━━ PASSAGE PROVIDED ━━

Thread Tools Display Modes
  #1 (permalink)  
Old 03-27-2006, 02:00 PM
Bart Vandewoestyne
Guest
 
Posts: n/a
Default status of quadruple precision arithmetic in g95 and gfortran?

The g95 status page mentions that support for quad precision
arithmetic in g95 is `coming soon...'.

I can't find anything related to quadruple precision arithmetic
on the gfortran site.

Can somebody comment on the status of the quadruple precision
arithmetic support in both g95 and gfortran? I assume it isn't
available yet? Anybody who can tell me how far away we are from it?

Regards,
Bart

--
"Share what you know. Learn what you don't."
Reply With Quote
Alt Today
Advertising
 
and become member of Rhinocerus
Standard Sponsored Links

  #2 (permalink)  
Old 03-27-2006, 02:33 PM
Tim Prince
Guest
 
Posts: n/a
Default Re: status of quadruple precision arithmetic in g95 and gfortran?

Bart Vandewoestyne wrote:
> The g95 status page mentions that support for quad precision
> arithmetic in g95 is `coming soon...'.
>
> I can't find anything related to quadruple precision arithmetic
> on the gfortran site.
>
> Can somebody comment on the status of the quadruple precision
> arithmetic support in both g95 and gfortran? I assume it isn't
> available yet? Anybody who can tell me how far away we are from it?

━━━
━━ COLLECTED DATA ━━

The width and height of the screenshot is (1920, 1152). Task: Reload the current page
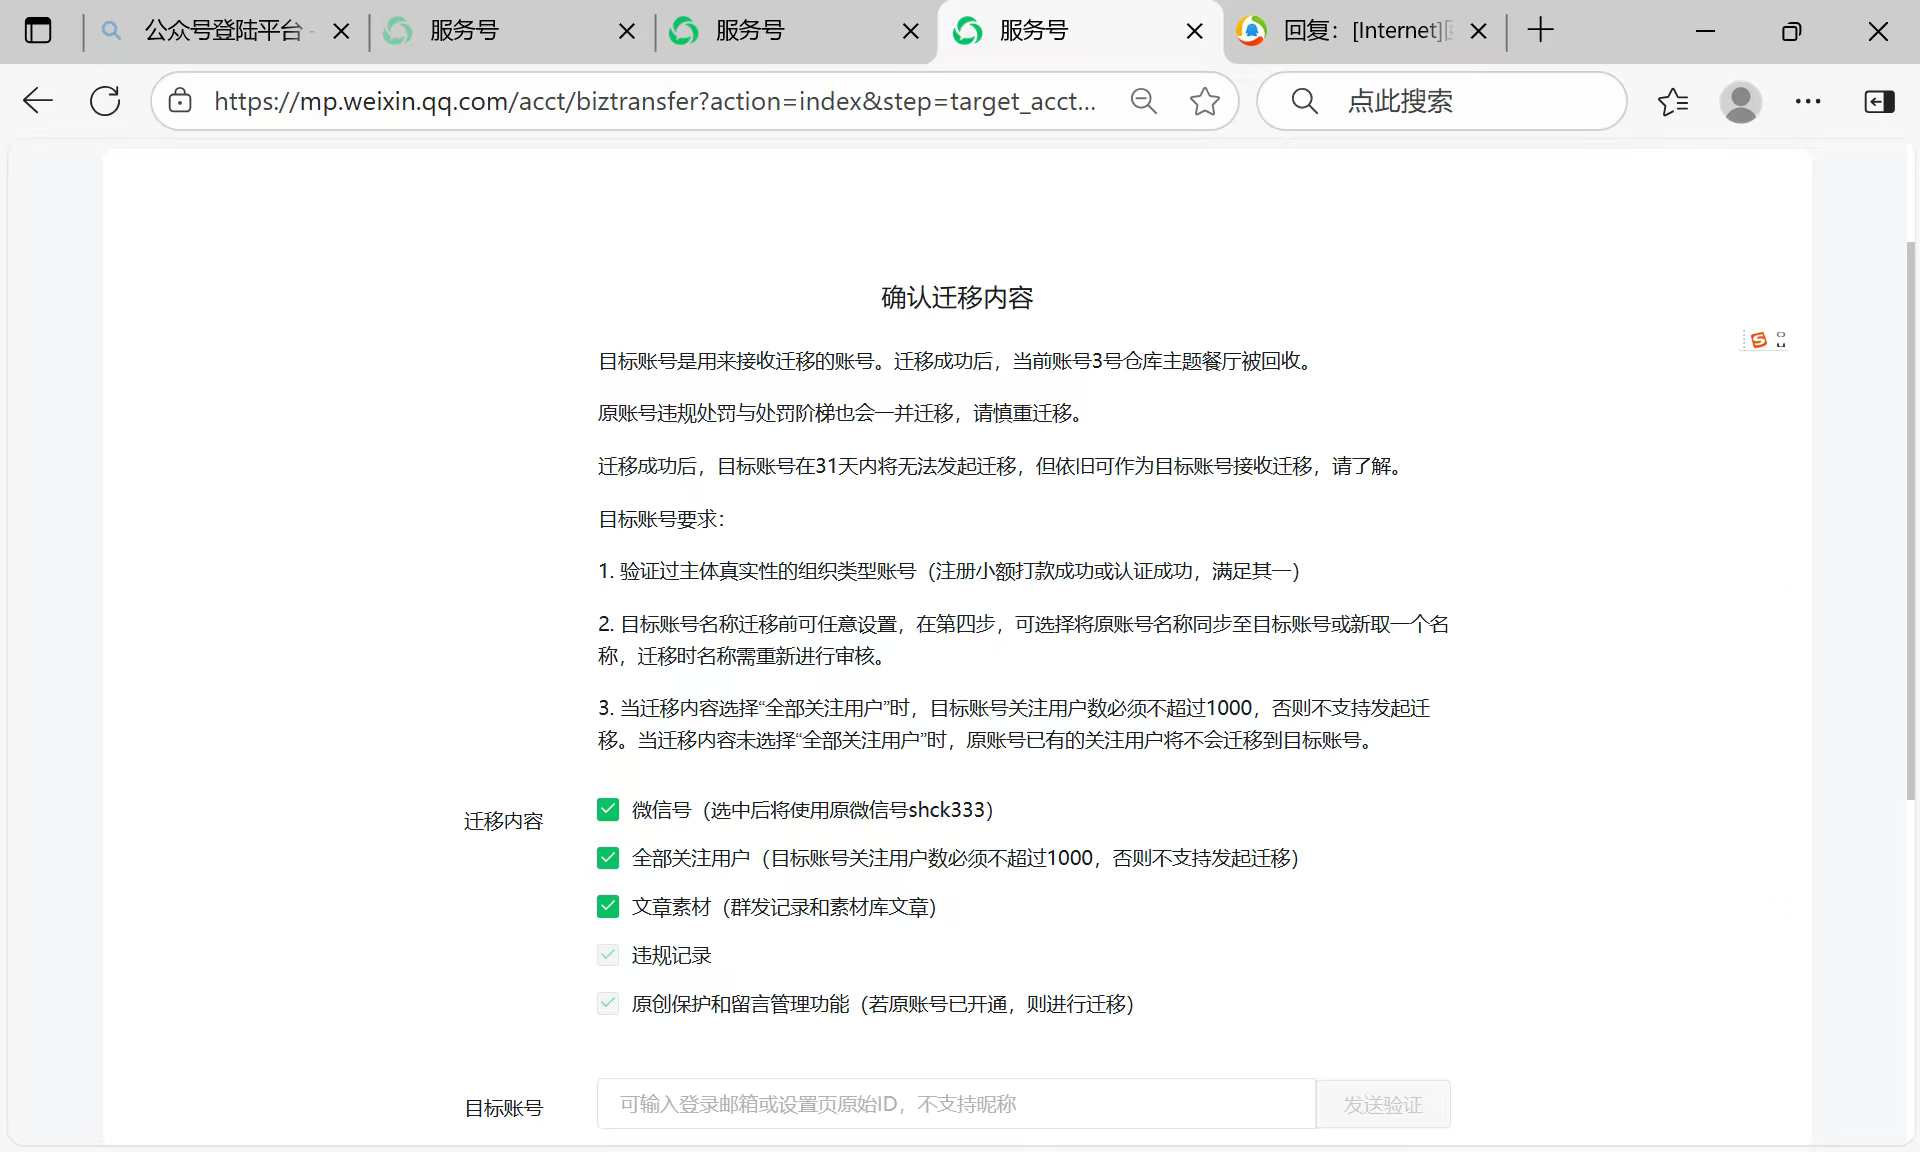point(105,101)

━━━

STATED TASK
Check each statement against the forum thread on quadruple precision arithmetic and answer yes or no, quoting the words from the thread that decide it.
1. The g95 status page says quad precision support is on its way.
2. The thread's first post is timed at 02:33 PM.
3. The person who started the thread found information on quadruple precision arithmetic on the gfortran site.

COMPLETED TASK
1. Yes: "arithmetic in g95 is `coming soon...'"
2. No: "03-27-2006, 02:00 PM"
3. No: "I can't find anything related to quadruple precision arithmetic"